__Aim of the task__.
For the string "screenshot", find every matching line in the records and copy it.

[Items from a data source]

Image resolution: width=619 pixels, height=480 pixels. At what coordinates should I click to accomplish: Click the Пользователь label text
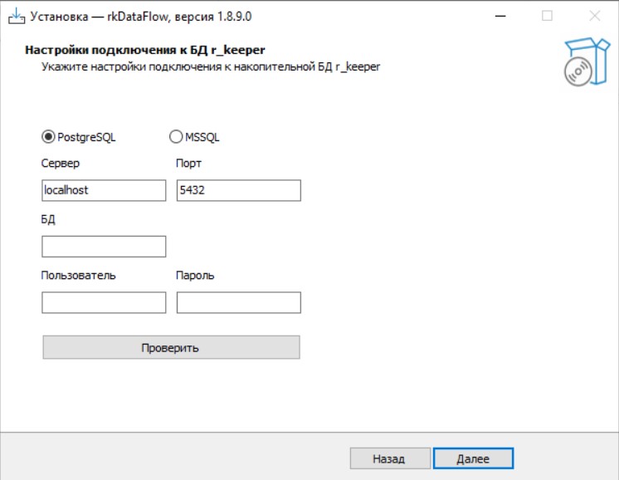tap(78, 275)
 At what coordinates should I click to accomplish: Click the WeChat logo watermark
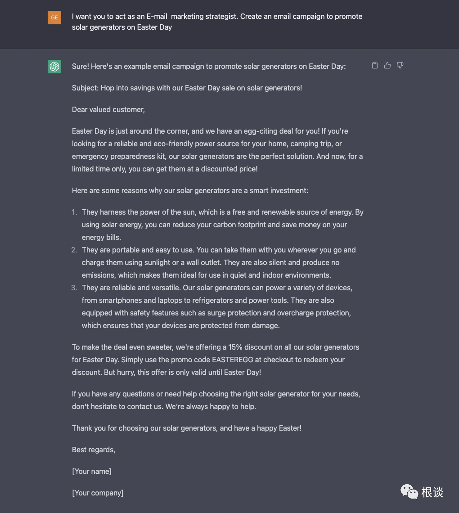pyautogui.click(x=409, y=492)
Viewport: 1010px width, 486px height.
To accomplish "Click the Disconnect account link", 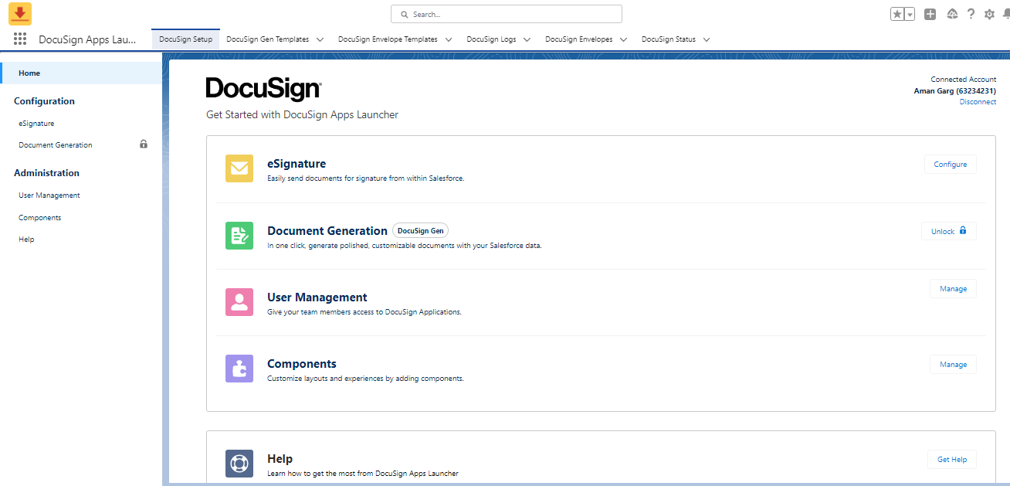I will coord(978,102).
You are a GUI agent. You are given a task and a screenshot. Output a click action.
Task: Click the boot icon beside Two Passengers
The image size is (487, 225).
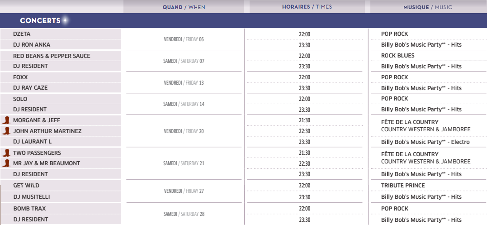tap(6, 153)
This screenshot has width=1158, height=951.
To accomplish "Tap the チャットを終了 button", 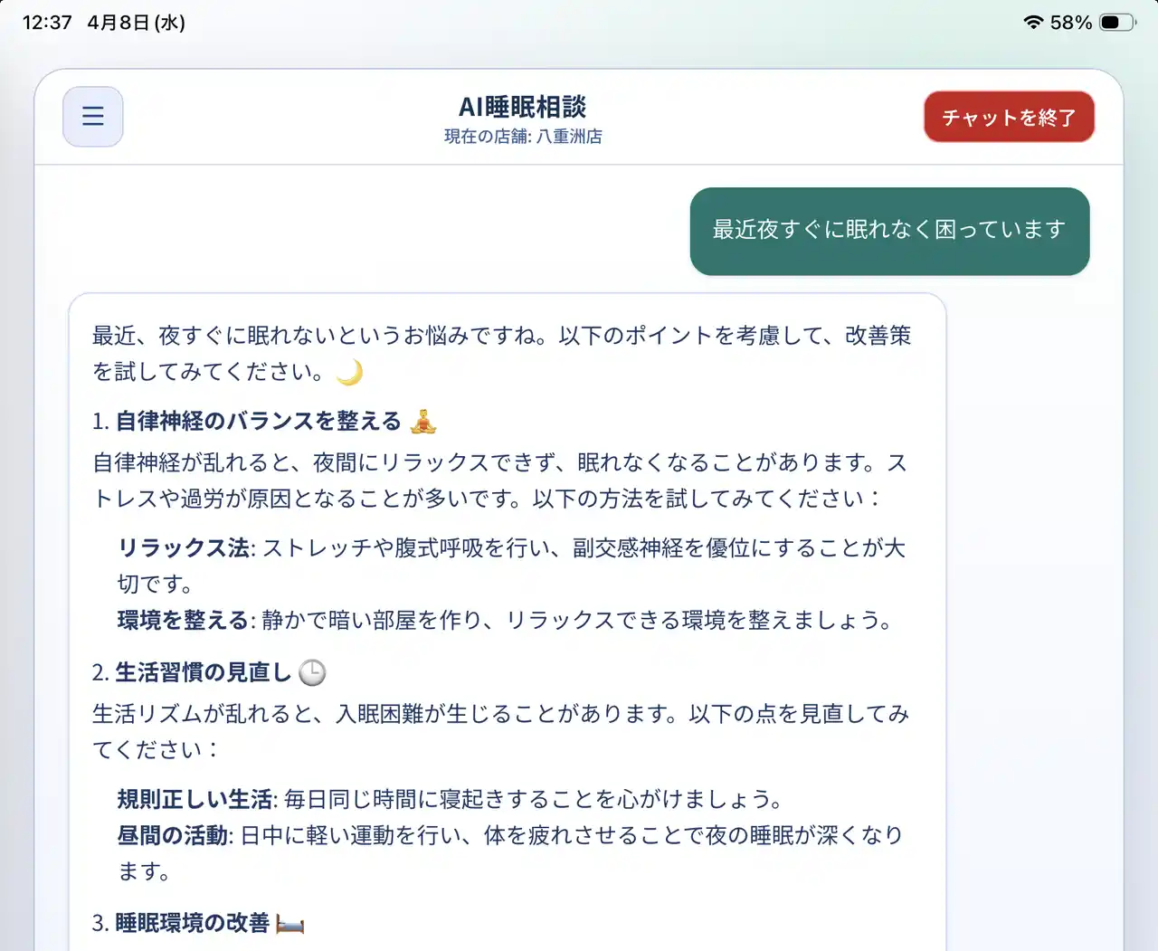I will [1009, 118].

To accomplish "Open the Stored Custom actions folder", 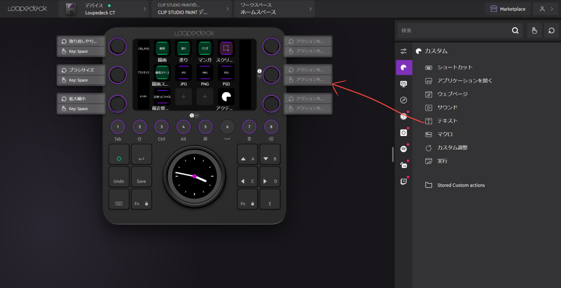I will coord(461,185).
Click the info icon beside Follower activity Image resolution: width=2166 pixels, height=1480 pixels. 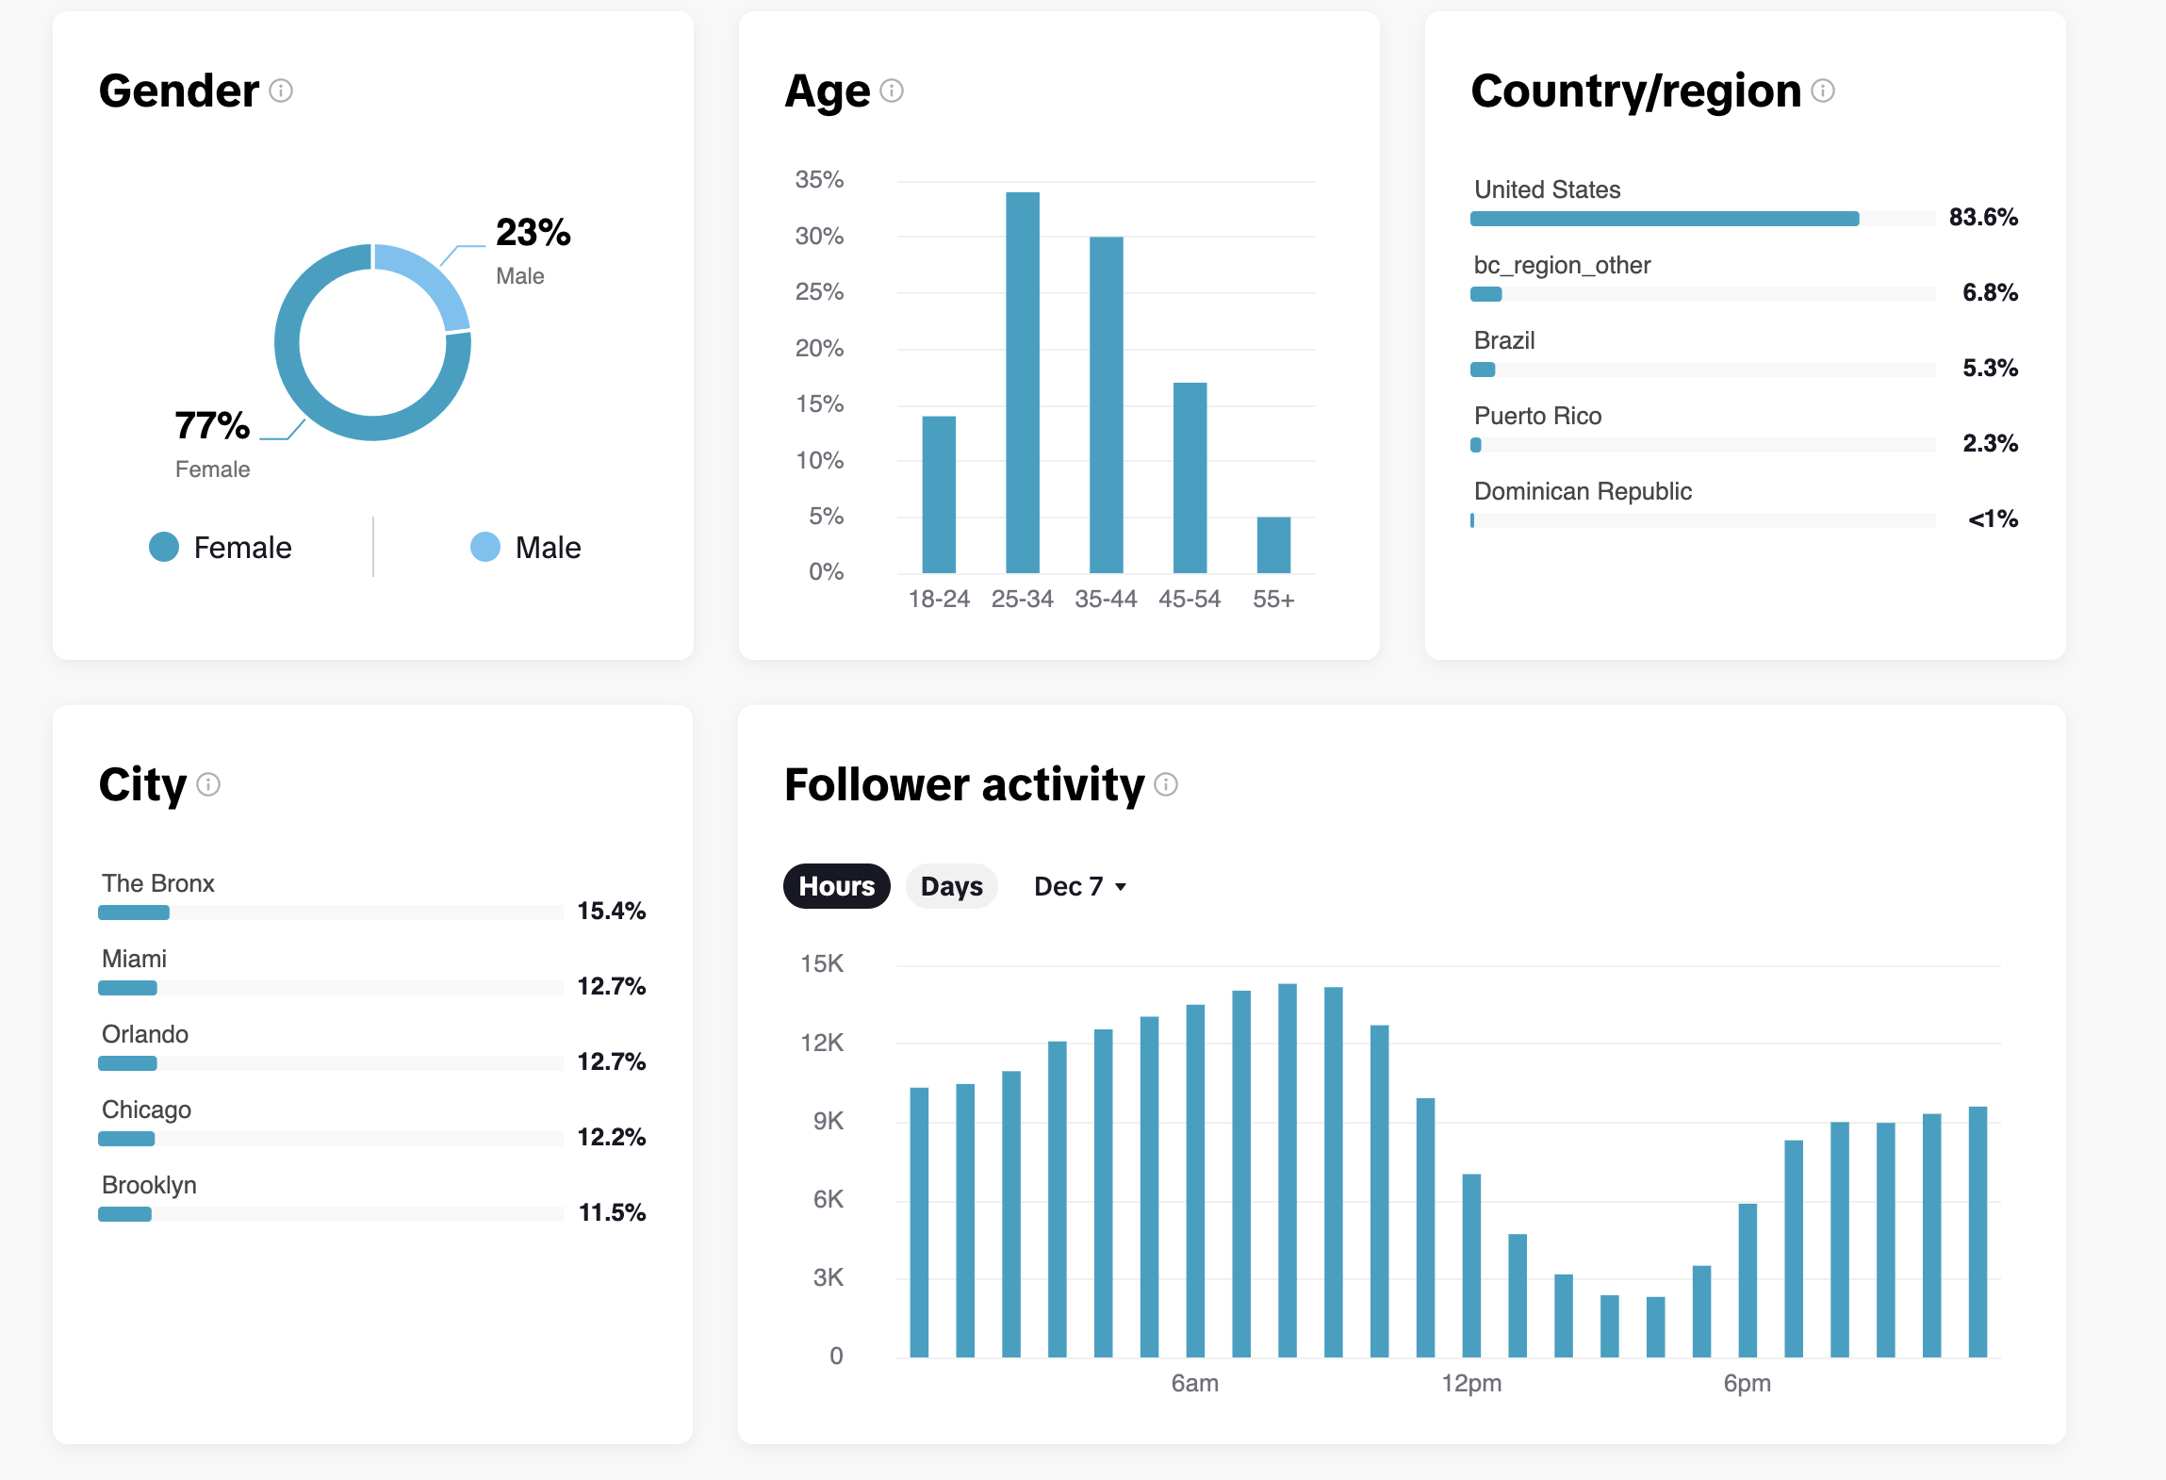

__Answer__.
You are a GUI agent. You are given a task and a screenshot. Output a click action.
This screenshot has width=1158, height=951.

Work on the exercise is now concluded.